Richard Condit, a GAP lawyer, says, "We think there are good facts here for possible criminal action."

"They've got some charges on there that just have no basis or fact whatsoever," Texas Utilities spokesman David Morelli counters, calling GAP's report "ridiculous." He says, "It was paint whose shelf life had expired ... These folks purchased it as paint and intended to use it as paint, and in fact it was used as paint by a whole lot of people. It was not a waste product."

Rolling Over Safety

American Motors Corporation covered up safety defects in the jeep CJ, according to three public interest groups. The Institute for Injury Reduction, Public Citizen and the Center for Auto Safety have petitioned the National Highway Traffic Safety Administration (NHTSA) to reopen investigations into the jeep's safety and called for criminal indictments of high-level AMC officers allegedly responsible for the cover-up.

The auto safety and consumer groups called on NHTSA to "undertake a full-scale investigation of lethal Jeep q rollover and occupant protection defects" and to investigate the "consistent misbehavior of Chrysler Corp. [which bought AMC in 1987], AMC Corp. and Jeep Corp. in failing to disclose their extensive knowledge of such defects to consumers and the government over more than a decade." The petition seeks the recall of the more than 300,000 jeeps on the road.

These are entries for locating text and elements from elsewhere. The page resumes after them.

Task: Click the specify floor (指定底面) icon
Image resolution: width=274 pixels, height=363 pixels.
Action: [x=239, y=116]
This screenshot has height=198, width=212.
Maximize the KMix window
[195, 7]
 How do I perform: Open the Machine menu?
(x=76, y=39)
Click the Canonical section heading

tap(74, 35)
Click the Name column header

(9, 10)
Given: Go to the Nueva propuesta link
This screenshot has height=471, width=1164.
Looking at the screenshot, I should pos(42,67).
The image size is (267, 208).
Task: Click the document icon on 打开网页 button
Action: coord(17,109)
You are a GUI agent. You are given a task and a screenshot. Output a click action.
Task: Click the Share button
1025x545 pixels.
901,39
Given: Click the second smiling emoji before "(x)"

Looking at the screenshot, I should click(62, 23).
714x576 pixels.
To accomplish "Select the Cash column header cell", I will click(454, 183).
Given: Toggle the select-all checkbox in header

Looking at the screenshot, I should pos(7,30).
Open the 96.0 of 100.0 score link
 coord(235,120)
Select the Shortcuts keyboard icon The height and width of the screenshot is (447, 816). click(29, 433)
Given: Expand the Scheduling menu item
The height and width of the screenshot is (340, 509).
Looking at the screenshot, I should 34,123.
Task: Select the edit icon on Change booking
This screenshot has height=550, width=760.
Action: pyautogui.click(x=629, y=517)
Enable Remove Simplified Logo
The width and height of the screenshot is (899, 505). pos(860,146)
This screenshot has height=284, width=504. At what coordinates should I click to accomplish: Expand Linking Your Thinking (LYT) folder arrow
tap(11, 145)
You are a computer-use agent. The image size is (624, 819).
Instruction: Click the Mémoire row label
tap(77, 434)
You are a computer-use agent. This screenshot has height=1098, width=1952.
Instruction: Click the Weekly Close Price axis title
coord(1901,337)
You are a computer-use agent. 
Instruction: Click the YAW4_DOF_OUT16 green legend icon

The organizations provided NHTSA with copies of internal AMC memoranda, allegedly withheld from the federal agency, which reveal that AMC employees raised serious questions about the vehicle's safety while it was on the market.

The groups contend that the Jeep tends to roll over easily and that the roll bar provides inadequate protection to passengers.

NHTSA reports that from 1982 to 1988 there were more than 1,000 jeep rollover crashes in which one or more persons were killed, with many more injured.

The auto safety and consumer groups claim that these deaths are traceable to the AMC cover-up. "The public suffers when auto companies conceal information from NHTSA," Center for Auto Safety director Clarence Ditlow says.

Chrysler denies that it concealed documents or that the Jeep CJ is unsafe. "Today's comments on the Jeep CJs by the Injury Reduction Institute, Public Citizen and the Center for Auto Safety are hardly worth responding to again," Tom Houston, a Chrysler spokesperson says. "This story has been around for damn-near ten years.... There is nothing new in what they say, and these people know it." He adds, "We have told the world that we have not covered up the documents that were released yesterday... and we have completely cooperated with NHTSA."